■ **What to do**:
Please render the lines below as a Markdown table with the columns n and Line. Start at the line containing "You are a computer-use agent. The image", end at the last line, number the rows, and leave out blank lines.
## Begin Task material
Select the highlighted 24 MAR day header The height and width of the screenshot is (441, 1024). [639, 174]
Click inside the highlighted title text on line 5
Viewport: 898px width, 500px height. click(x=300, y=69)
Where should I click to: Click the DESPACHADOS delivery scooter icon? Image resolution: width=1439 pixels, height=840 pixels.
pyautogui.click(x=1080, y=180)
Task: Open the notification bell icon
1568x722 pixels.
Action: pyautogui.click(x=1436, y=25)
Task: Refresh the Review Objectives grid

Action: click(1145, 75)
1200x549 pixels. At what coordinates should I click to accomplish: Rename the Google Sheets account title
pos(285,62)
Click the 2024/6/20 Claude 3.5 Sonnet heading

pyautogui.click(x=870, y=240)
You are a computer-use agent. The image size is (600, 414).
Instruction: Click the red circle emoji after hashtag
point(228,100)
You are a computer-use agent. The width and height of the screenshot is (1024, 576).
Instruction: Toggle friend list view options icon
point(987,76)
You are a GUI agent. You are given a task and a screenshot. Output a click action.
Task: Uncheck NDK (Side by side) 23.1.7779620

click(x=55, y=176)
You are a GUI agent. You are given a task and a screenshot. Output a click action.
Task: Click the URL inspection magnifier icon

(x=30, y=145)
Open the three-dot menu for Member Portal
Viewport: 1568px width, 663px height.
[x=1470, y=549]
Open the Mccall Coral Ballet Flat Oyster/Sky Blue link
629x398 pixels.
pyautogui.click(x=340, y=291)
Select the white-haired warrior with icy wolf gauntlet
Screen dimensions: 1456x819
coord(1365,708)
## End Task material
■ **Completed exercise**:
| n | Line |
|---|---|
| 1 | You are a computer-use agent. The image size is (600, 414). |
| 2 | Instruction: Click the red circle emoji after hashtag |
| 3 | point(228,100) |
| 4 | You are a computer-use agent. The width and height of the screenshot is (1024, 576). |
| 5 | Instruction: Toggle friend list view options icon |
| 6 | point(987,76) |
| 7 | You are a GUI agent. You are given a task and a screenshot. Output a click action. |
| 8 | Task: Uncheck NDK (Side by side) 23.1.7779620 |
| 9 | click(x=55, y=176) |
| 10 | You are a GUI agent. You are given a task and a screenshot. Output a click action. |
| 11 | Task: Click the URL inspection magnifier icon |
| 12 | (x=30, y=145) |
| 13 | Open the three-dot menu for Member Portal |
| 14 | Viewport: 1568px width, 663px height. |
| 15 | [x=1470, y=549] |
| 16 | Open the Mccall Coral Ballet Flat Oyster/Sky Blue link |
| 17 | 629x398 pixels. |
| 18 | pyautogui.click(x=340, y=291) |
| 19 | Select the white-haired warrior with icy wolf gauntlet |
| 20 | Screen dimensions: 1456x819 |
| 21 | coord(1365,708) |